Year 12 ATAR Biology

Summary:

This note provides an overview of the Year 12 ATAR Biology curriculum for Units 3 and 4.

Excerpt:

Biology

Biotechnology:
Biotechnology or biotechnological techniques are methods scientists use to identify, manipulate, compare, and use genetic information. We will break biotech into the following areas:
1. Cutting DNA
2. Recombining DNA
3. Amplifying DNA
4. Visualising DNA
5. Sequencing DNA

The direct link between genetic information and phenotypes; all phenotypes are based on genes

Cutting DNA:
To be able to genetically engineer organisms, and manipulate genes present in organisms, we need to be able to isolate/remove specific genes. Isolating or removing genes is done with specific biotechnological tools called restriction enzymes or restriction endonucleases. Restriction enzymes cut DNA at specific sequences called restriction sites; the removed fragment is called a restriction fragment and contains the desired gene.

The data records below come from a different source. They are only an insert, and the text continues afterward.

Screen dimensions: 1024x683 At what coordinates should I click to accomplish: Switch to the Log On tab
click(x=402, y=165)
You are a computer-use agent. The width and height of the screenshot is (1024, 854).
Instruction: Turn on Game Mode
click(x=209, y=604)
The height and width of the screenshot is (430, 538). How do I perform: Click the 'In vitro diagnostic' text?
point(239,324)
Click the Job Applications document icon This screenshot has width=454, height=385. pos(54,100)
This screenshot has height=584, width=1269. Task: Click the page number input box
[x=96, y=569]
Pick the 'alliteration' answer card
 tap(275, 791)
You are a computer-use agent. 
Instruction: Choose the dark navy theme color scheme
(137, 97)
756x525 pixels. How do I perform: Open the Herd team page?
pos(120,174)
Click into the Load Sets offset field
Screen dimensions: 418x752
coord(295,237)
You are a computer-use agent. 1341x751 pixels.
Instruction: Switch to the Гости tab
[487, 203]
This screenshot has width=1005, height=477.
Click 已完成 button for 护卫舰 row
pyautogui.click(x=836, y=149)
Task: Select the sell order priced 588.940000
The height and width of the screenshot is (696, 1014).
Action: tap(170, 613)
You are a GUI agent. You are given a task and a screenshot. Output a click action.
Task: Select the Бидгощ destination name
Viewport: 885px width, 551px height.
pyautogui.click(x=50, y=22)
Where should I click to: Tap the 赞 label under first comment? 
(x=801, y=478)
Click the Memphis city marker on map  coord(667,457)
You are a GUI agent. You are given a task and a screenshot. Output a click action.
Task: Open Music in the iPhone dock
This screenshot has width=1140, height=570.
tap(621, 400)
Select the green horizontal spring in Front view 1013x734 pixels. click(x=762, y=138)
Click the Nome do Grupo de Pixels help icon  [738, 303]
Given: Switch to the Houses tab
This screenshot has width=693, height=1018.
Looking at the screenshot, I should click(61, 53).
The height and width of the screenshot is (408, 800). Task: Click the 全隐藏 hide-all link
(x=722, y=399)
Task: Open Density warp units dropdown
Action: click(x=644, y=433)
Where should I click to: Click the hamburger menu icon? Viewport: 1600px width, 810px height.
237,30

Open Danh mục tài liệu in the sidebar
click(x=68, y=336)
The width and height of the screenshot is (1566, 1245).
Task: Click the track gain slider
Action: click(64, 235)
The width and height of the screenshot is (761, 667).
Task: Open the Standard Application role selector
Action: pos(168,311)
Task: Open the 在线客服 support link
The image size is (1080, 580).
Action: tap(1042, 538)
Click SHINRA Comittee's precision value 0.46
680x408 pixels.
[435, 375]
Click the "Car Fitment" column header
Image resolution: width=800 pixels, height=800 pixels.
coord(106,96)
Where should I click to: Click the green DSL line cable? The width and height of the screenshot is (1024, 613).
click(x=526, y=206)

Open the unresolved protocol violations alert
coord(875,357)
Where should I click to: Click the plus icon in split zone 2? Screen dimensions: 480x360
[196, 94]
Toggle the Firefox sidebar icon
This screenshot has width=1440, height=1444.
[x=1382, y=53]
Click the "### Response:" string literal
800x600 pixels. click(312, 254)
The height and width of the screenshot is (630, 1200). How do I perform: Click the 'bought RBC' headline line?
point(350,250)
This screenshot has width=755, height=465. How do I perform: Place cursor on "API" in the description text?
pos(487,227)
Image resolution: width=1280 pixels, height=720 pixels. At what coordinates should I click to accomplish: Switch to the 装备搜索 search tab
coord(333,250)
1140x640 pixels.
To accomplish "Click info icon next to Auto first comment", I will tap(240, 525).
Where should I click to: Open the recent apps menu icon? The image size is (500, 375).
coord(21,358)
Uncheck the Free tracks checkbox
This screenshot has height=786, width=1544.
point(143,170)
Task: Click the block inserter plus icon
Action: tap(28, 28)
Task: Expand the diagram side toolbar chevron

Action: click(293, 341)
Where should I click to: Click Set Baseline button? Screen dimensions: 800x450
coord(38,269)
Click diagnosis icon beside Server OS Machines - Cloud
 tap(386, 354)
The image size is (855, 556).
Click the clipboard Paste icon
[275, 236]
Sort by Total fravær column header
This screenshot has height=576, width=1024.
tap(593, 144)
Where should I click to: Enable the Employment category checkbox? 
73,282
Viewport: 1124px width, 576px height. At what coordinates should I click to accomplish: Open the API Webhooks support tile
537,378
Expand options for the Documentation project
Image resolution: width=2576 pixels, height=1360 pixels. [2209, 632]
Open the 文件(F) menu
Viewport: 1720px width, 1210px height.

A restriction fragment can have two shapes; either defined as:
1. Blunt
2. With sticky ends

Blunt fragments do not have exposed nucleotides and are harder to anneal or recombine into host DNA.

No natural attraction.

Sticky ends have exposed nucleotides on each end of the fragment; ensure that they can easily be recombined. Nucleotides have a natural attraction to complementary nucleotides.

Recombining DNA:
The desired gene is then inserted into a host genome; the same restriction enzyme is used to create a space for the desired gene to be inserted. The fragment type affects the efficiency of the process, yet DNA ligase is used to seal the new/modified DNA to ensure the gene is inserted (recombinant DNA technology). Recombinant DNA involves both cutting the DNA and DNA ligase.

Primers:
Short, single-stranded DNA molecules are used in a DNA technique called PCR. In PCR DNA is synthesized using special DNA polymerase enzymes in a step called extension. Polymerase enzymes do not know where to start extending by themselves; primers are used to mark the two ends of a target sequence.

The primer sequence of nucleotides is complementary to specific sequences of DNA at either end of the target
sequence. Primers join at the 3’ end of the template strand, enabling extension/synthesis to be in a 5’ to 3’ direction. Primer for initiating synthesis in DNA replication is made out of RNA.